Fernando Martín Peña, Buenos Aires, Biblos, 2012.
Primera salvedad: el libro se llama Cien años de cine argentino como cuenta aproximada, porque suena mejor que Ciento quince años…, porque las centurias se llevan bien con los títulos. Pero lo cierto es que el último libro de Fernando Martín Peña abarca la historia del cine argentino en su totalidad: desde las primeras exhibiciones y experiencias aisladas de cineastas extranjeros en estas tierras hacia mediados de 1896, o más específicamente las primeras experiencias de Eugenio Py poco más tarde, hasta las producciones realizadas en 2011. Esta voluntad tan ampliamente abarcativa nos conduce a la segunda salvedad, hecha por el propio autor en la primera página del libro: “Ésta no es una nueva historia del cine argentino sino apenas una interrogación de las que ya se han escrito a través de la revisión contemporánea de varios centenares de films importantes, un intento de síntesis destinado más al público general que al especializado” (11). Y, en este sentido, el libro cumple con creces lo que promete. Probablemente pocos intelectuales/críticos/historiadores del momento puedan dar cuenta de tan vasto corpus de films con la consistencia, síntesis, sagacidad y “ligereza” (bien entendida) con que lo hace Peña. Ligereza aquí no significa liviandad, sino todo lo contrario. Peña maneja un pesado bagaje de información histórica, datos duros, títulos, nombres y fechas, a los que suma apreciaciones y lecturas personales, y que dispone con talento en una narración simple (y ser simple es siempre tanto más difícil que ser complicado), ágil y atractiva. Este estilo de escritura es lo que le permite en un número limitado de páginas (302) dar cuenta de toda la historia de nuestra cinematografía combinando datos históricos con anecdóticos, análisis propios con bibliografía ajena, lecturas personales con críticas pertenecientes a cada período.
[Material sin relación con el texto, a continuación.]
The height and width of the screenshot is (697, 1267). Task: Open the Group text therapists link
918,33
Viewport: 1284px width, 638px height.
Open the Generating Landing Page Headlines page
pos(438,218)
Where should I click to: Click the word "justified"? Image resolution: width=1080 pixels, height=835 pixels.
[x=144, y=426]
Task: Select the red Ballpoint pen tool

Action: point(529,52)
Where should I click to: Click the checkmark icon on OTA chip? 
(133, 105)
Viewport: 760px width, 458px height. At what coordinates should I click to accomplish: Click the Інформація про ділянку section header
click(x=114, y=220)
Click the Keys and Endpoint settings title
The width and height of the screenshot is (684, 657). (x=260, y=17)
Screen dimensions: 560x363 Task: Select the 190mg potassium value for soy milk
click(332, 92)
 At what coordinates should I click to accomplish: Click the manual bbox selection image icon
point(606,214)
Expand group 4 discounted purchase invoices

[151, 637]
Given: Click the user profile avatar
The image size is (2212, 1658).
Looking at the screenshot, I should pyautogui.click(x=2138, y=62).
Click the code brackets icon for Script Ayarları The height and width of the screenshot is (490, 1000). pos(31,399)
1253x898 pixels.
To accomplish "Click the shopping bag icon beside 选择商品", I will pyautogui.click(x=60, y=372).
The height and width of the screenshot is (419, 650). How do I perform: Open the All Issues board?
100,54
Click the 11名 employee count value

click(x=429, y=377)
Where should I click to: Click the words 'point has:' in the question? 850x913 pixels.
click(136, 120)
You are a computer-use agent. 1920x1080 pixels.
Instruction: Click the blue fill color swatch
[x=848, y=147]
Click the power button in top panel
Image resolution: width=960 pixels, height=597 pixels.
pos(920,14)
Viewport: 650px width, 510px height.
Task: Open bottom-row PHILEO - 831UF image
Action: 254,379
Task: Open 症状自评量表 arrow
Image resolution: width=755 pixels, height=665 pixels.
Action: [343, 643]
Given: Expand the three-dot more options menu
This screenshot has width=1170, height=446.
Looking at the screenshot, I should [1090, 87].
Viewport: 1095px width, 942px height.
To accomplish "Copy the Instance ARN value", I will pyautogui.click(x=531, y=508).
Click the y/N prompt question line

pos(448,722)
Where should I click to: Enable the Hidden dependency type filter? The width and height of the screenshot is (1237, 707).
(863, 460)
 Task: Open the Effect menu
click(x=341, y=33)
El libro se divide en siete secciones que periodizan la producción cinematográfica argentina. La primera (1896-1932) encuentra su inicio con las primeras exhibiciones en el país, en julio de 1896, y abarca todo el período mudo. Partiendo de su nacimiento documental con las experimentaciones de Eugenio Py y Eugenio Cardini, pero ya señalando en este último también una iniciación en la ficción a partir de la reconstrucción de “situaciones” (al estilo de El regador regado, Louis Lumière 1895). También es interesante el señalamiento de una hibridación entre documental y ficción, puesta en práctica en films como El soldado Sosa en capilla, de 1902, que entra en la categoría de “actualidad reconstruida”. Nombres como los de Mario Gallo y Max Glücksman (y su Casa Lepage) se suceden hasta el punto de inflexión que en 1915 supuso el estreno de Nobleza gaucha (Humberto Cairo, Ernesto Gunche y Eduardo Martínez de la Pera, 1915). Ésta fue la primera película en tener una relevancia tal que recibió el mote de “mina de oro” (debido a su impresionante éxito de taquilla), se mantuvo en cartel por más de dos décadas y marcó la pauta de producciones posteriores. En un momento en el que entusiastas y promotores del cine como Horacio Quiroga defenestraban al cine nacional frente al extranjero, Peña destaca la labor de José Agustín Ferreyra y Leopoldo Torres Ríos en la constitución de una cinematografía auténticamente nacional. En este período, el documental que empezó bajo el formato de “actualidades” se incorporó prontamente a noticieros semanales (como las Actualidades argentinas de Glücksman o el Film Revista Valle de Federico Valle). Hacia 1920 encuentra el autor una serie de documentales profilácticos sobre temas de salud exhibidos a estudiantes y, acercándose al fin del período, films que se debatían entre el periodismo y la propaganda en la justificación del golpe de José Félix Uriburu. También destaca una impronta documental en los films de Ferreyra, Torres Ríos y Nelo Cosimi, por el tratamiento detallado de los espacios donde se desarrollaba la acción.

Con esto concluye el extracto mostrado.